You need Kubernetes running at remote locations — factory floors, retail stores, cell towers, oil rigs. These environments typically have limited connectivity and no cloud API to call. KubeOne automates what would otherwise be manual SSH-and-pray operations: install Kubernetes, upgrade it months later when a maintenance window opens, repair it when a node fails.

Multi-Cloud Consistency

Your organization runs workloads across AWS, GCP, and on-prem. You want the same Kubernetes operational workflow everywhere. With KubeOne, you use the same tool, the same manifest structure, and the same kubeone apply command regardless of where the cluster lives. Only the Terraform layer changes.

KubeOne vs Other Tools

ToolCloud SupportBare MetalDay-2 OpsApproachLicense
KubeOneAll major cloudsFirst-classAutomated upgradesDeclarative YAML + SSHApache 2.0
kubeadmAnyYes (manual)ManualImperative CLIApache 2.0
kOpsAWS (primary), GCPNoRolling updatesDeclarative, cloud-nativeApache 2.0
Rancher/RKE2All major cloudsYesThrough Rancher UIRancher-managedApache 2.0
Cluster APIAll major cloudsExperimentalDeclarativeKubernetes-native (CRDs)Apache 2.0

The main difference: KubeOne is the only tool that treats bare metal and cloud infrastructure equally, with full day-2 lifecycle automation. kubeadm gives you the building blocks but no automation. kOps is excellent for AWS but does not support bare metal. Cluster API is powerful but requires an existing management cluster and has limited bare metal support.

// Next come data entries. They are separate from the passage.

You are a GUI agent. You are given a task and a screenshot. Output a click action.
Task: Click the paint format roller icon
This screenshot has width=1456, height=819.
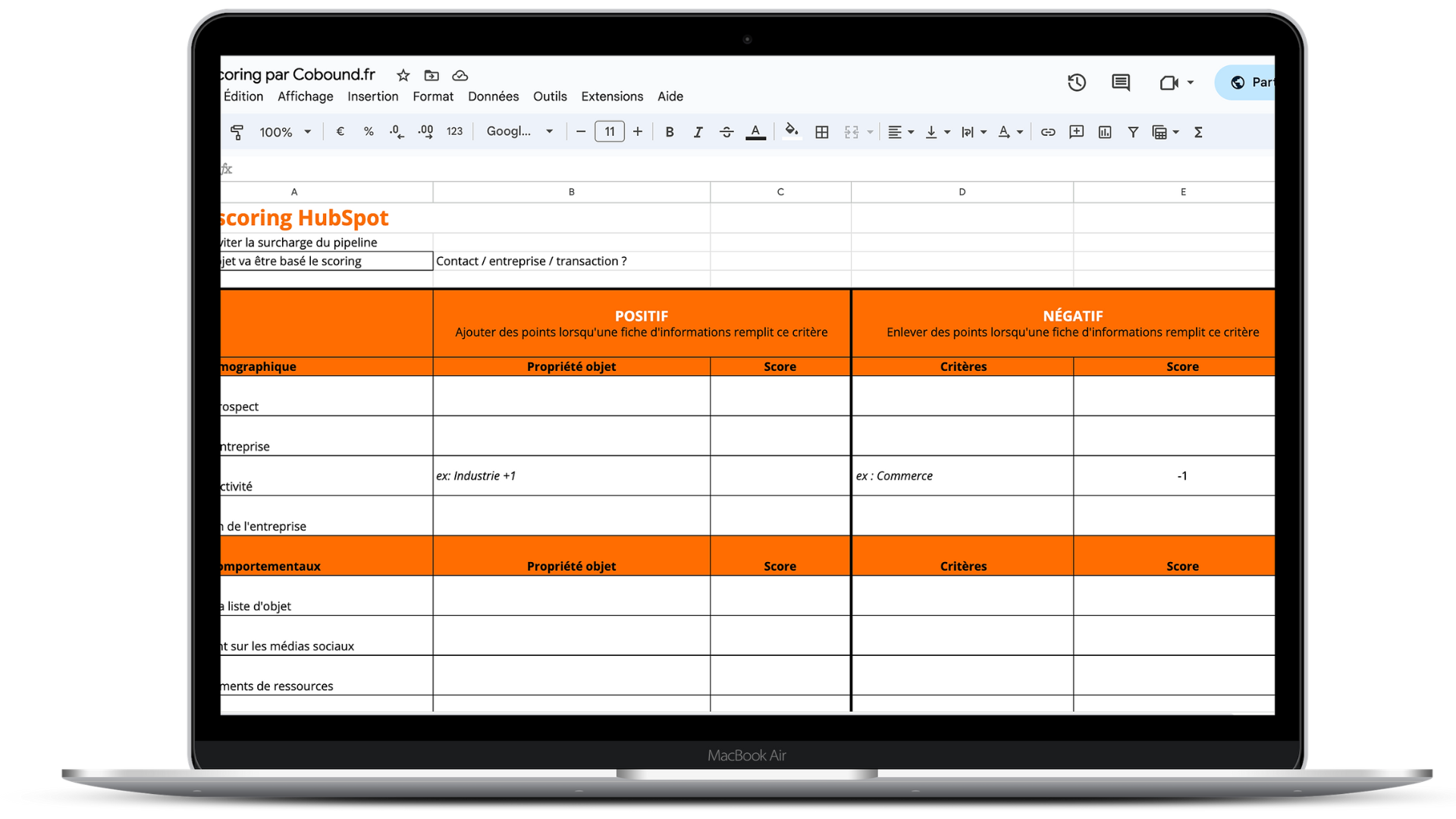point(237,132)
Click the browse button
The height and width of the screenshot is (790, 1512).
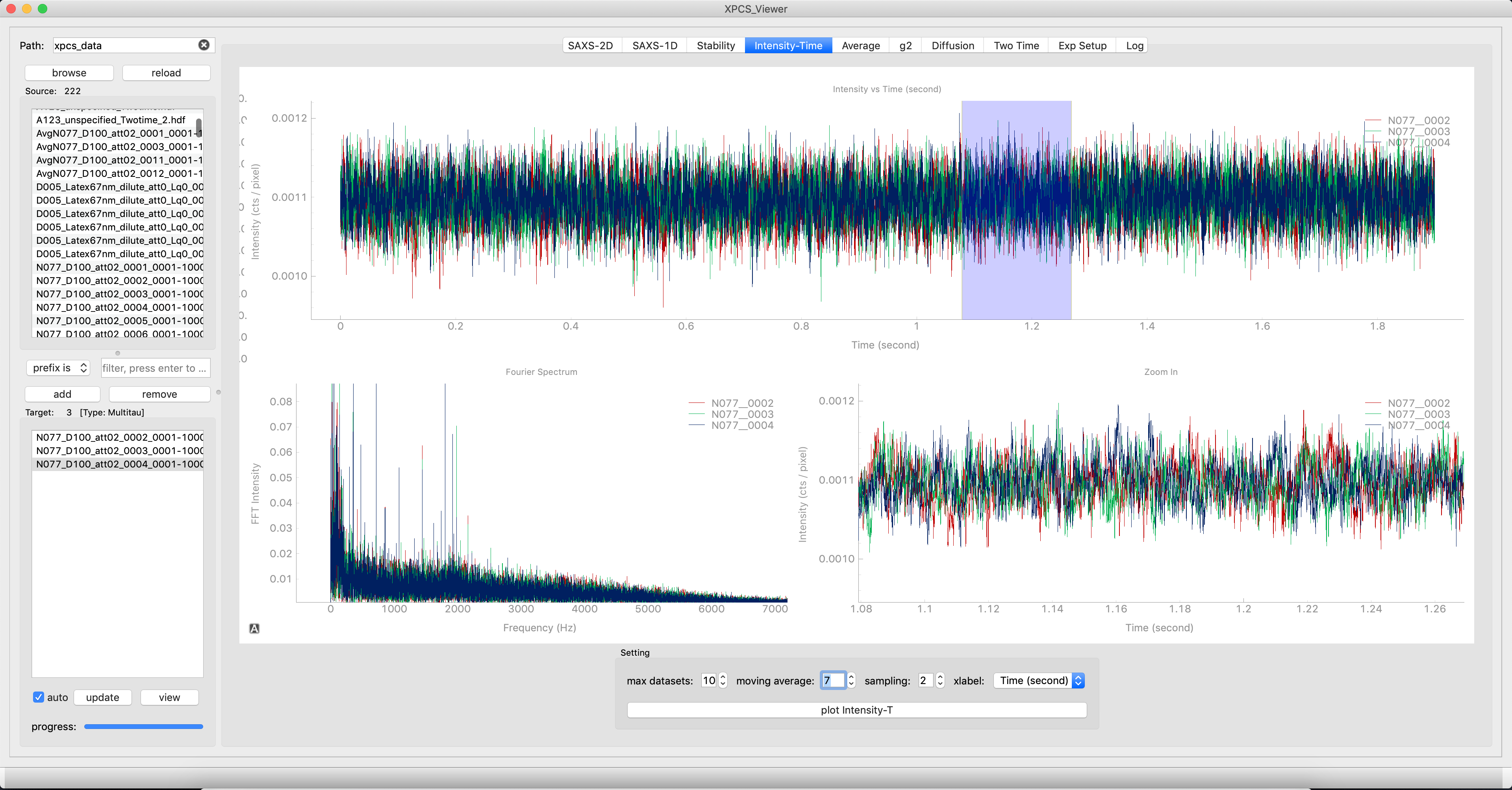click(x=69, y=73)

Tip: KubeOne and kOps serve different audiences. If you are AWS-only and want deep AWS integration, kOps is excellent. If you need bare metal, multi-cloud, or edge support, KubeOne is the better fit. See KubeOne vs kOps for a detailed comparison.

The Terraform Connection

The relationship between KubeOne and Terraform deserves emphasis because it is central to how you will use KubeOne in practice.

KubeOne deliberately does not provision infrastructure. Creating VMs, setting up load balancers, configuring networks — that belongs to Terraform (or your infrastructure tool of choice). This separation keeps both tools focused: Terraform manages infrastructure, KubeOne manages Kubernetes.

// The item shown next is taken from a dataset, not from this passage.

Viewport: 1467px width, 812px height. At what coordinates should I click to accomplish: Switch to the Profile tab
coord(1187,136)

The workflow looks like this:

  1. Write Terraform configuration for your infrastructure (or use one of the official examples from the KubeOne repository).
  2. Run terraform apply to create servers, load balancers, and networks.
  3. Run terraform output -json > tf.json to export infrastructure details.
  4. Run kubeone apply --manifest kubeone.yaml -t tf.json to install Kubernetes.

When you need to upgrade Kubernetes, you update the version in your KubeOneCluster manifest and run kubeone apply again. When you need to add more servers, you update your Terraform configuration, apply it, and run kubeone apply to pick up the changes.

For bare metal environments where servers already exist, you skip Terraform entirely and list your hosts directly in the KubeOneCluster manifest with their IP addresses and SSH credentials.

Next Steps

You now understand what KubeOne is, how it works, and where it fits. The next step is to get your hands on it.

Summary

KubeOne automates the full lifecycle of Kubernetes clusters — installation, upgrades, and repair — on any SSH-reachable infrastructure. It pairs with Terraform for infrastructure provisioning, uses kubeadm under the hood, and deploys machine-controller for declarative worker node management. If you need Kubernetes on bare metal, budget clouds, or edge hardware without paying for a managed service, KubeOne is the tool.